The wonderful and frightening world that Smith built over four decades can therefore be enjoyed in several different dimensions. His inimitable song titles alone were entertainments, offering elliptical social commentary (from “Lie Dream Of A Casino Soul” and “Mere Pseud Mag Ed” up to “Quit iPhone”) and bewildering urban surrealism (“Das Vulture Ans Ein Nutter-Wain”? “Noel’s Chemical Effluence”? ‘Mollusc In Tyrol”?) and in one significant case (“Prole Art Threat”) the group’s own three-word mission statement.
As a lyricist, Smith could veer from the Lovecraftian cosmic horror of “Impression Of J Temperance” (“The new born thing hard to describe/Like a rat that’s been trapped inside/A warehouse space near a city tide”) to the absurdist comedy of reciting a weekend colour supplement interview with Pete Tong in which the DJ lists all the things he can’t leave home without (“Sunglasses… Palm Pilot… Amex card… I was in the realm of the essence of Tong”). Undercutting his visions of modern purgatory with demotic humour – he always insisted against all visible evidence that Fall fans were miners and postmen not students and Guardian readers – Smith wrote like a vorticist Les Dawson, gazing through the hole in the outside lavvy roof at the abyssal horrors beyond, simultaneously funny and terrifying. Yet in lovely songs such as “Bill Is Dead” or “Edinburgh Man” he could exhibit a scarcely comprehensible tenderness.
And then there was the marginalia, the compressed idea bombs and nanofestos scribbled on Smith’s handmade record sleeves and adverts: “ANTI-THE GROUP ‘QUEEN’ TYPE SOUND” or “IS THIS LP SUFFICIENTLY COFFEE TABLE?” or, demonstrating precognitive powers re. Brexit on the cover of 1982 album Hex Enduction Hour, “CUSHY E.E.C. EURO STATE GOALS”. In a pre-digital age these were there to be pored over, like a Morrissey one-liner or a Kierkegaard quote on a Frankie Goes To Hollywood sleeve. An inveterate bullshitter, Smith frequently claimed to have invented everything from rap to the Internet. If so, he invented the tweet as well.
The caricature of Smith as a brutal martinet, however, held more than a grain of truth. Famously over 60 musicians including wives and girlfriends were hired and fired in the course of The Fall’s existence, one by being abandoned beside a freeway during a snowstorm. Another entire line-up, including loyal long-sufferers Karl Burns and Steve Hanley, was fired onstage during a shambolic show in New York in 1998. This incident shone a light on Smith’s least attractive qualities; he was later charged with assault and ordered to undergo alcohol treatment for attacking his girlfriend, keyboard player Julia Nagle.

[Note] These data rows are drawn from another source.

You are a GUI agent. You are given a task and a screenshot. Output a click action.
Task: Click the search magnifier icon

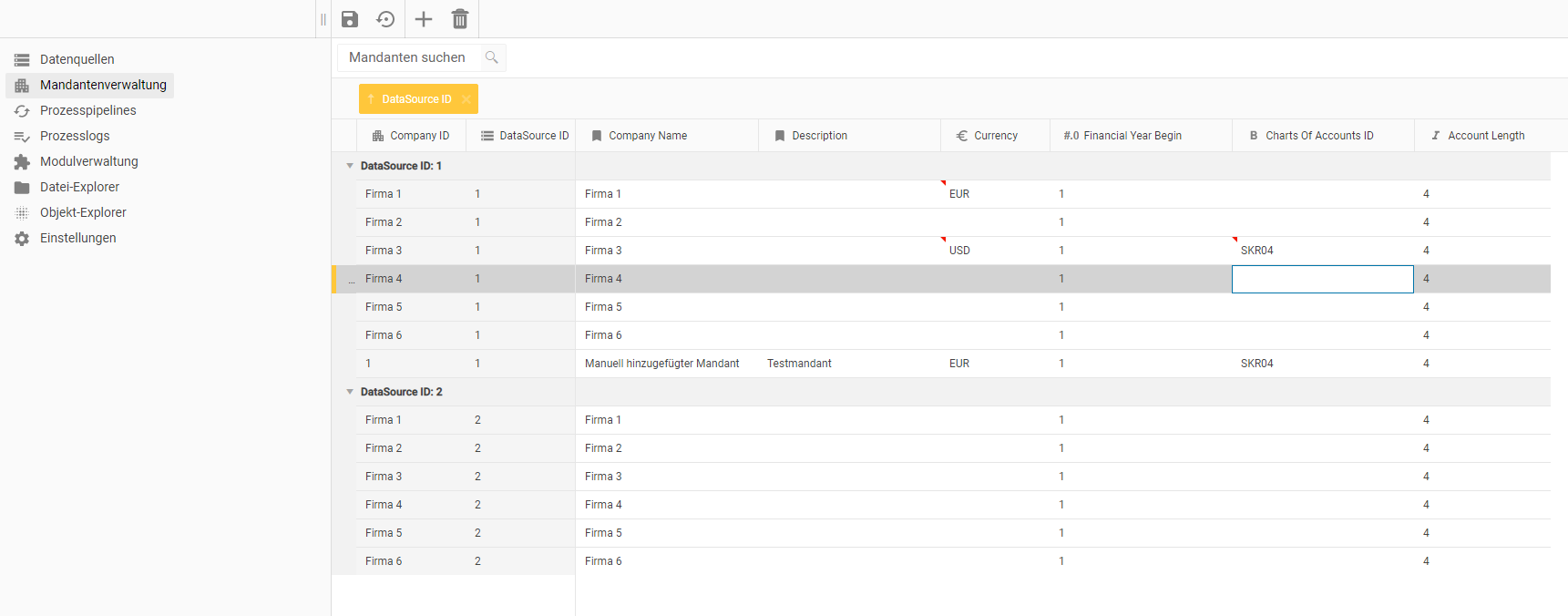(x=492, y=57)
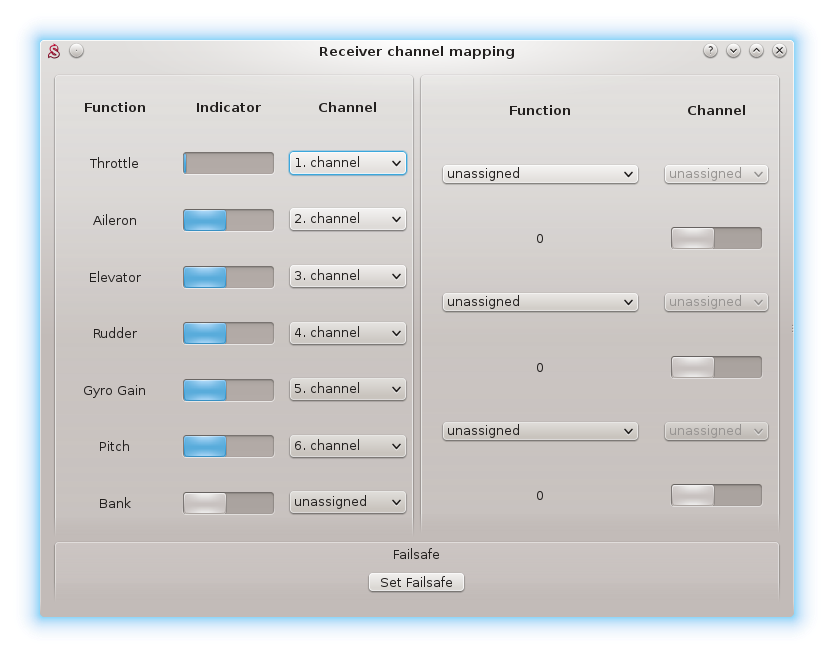Open the third unassigned function dropdown
The width and height of the screenshot is (834, 657).
(540, 431)
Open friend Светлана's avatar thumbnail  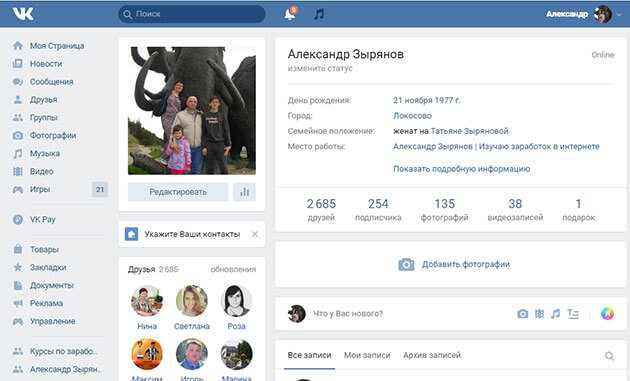192,301
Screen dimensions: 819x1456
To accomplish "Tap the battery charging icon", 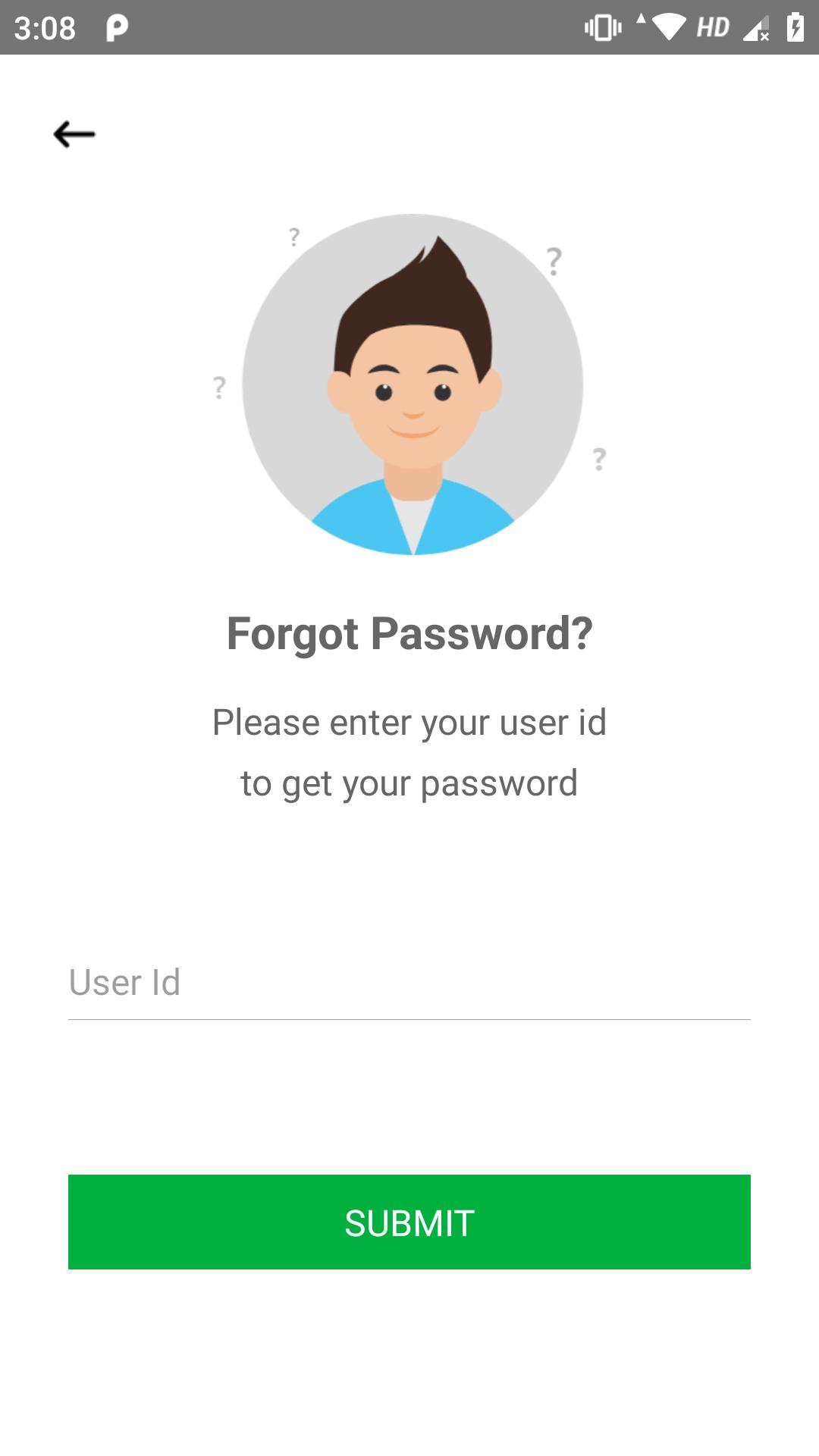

Neither was his decline over the past decade a cheering sight. Fall shows became increasingly unpredictable and dispiriting in the 21st century, notably their 2015 Glastonbury appearance in which a disoriented Smith appeared to have pissed himself onstage. By 2017 he was visibly ill, bloated and performing from a wheelchair. Throat and respiratory problems meant the cancellation of a US tour. And yet somehow a new Fall album would come out every other year and there would always be a gem on it. “Fol De Rol” from last year’s “New Facts Emerge” was as basic, euphoric and brilliant as ever.
It is a commonplace to say of the departed that there will never be another. But there can never be another Mark E. Smith. The circumstances of productive boredom and limited horizons that gave him his vocation have gone and will not return. You can however hear Smith in everything from Franz Ferdinand to LCD Soundsystem to 2018’s Cabbage and Shame. “Life should be full of strangeness, like a rich painting,” Smith sang in “How I Wrote “Elastic Man”. Now it is less rich and less strange.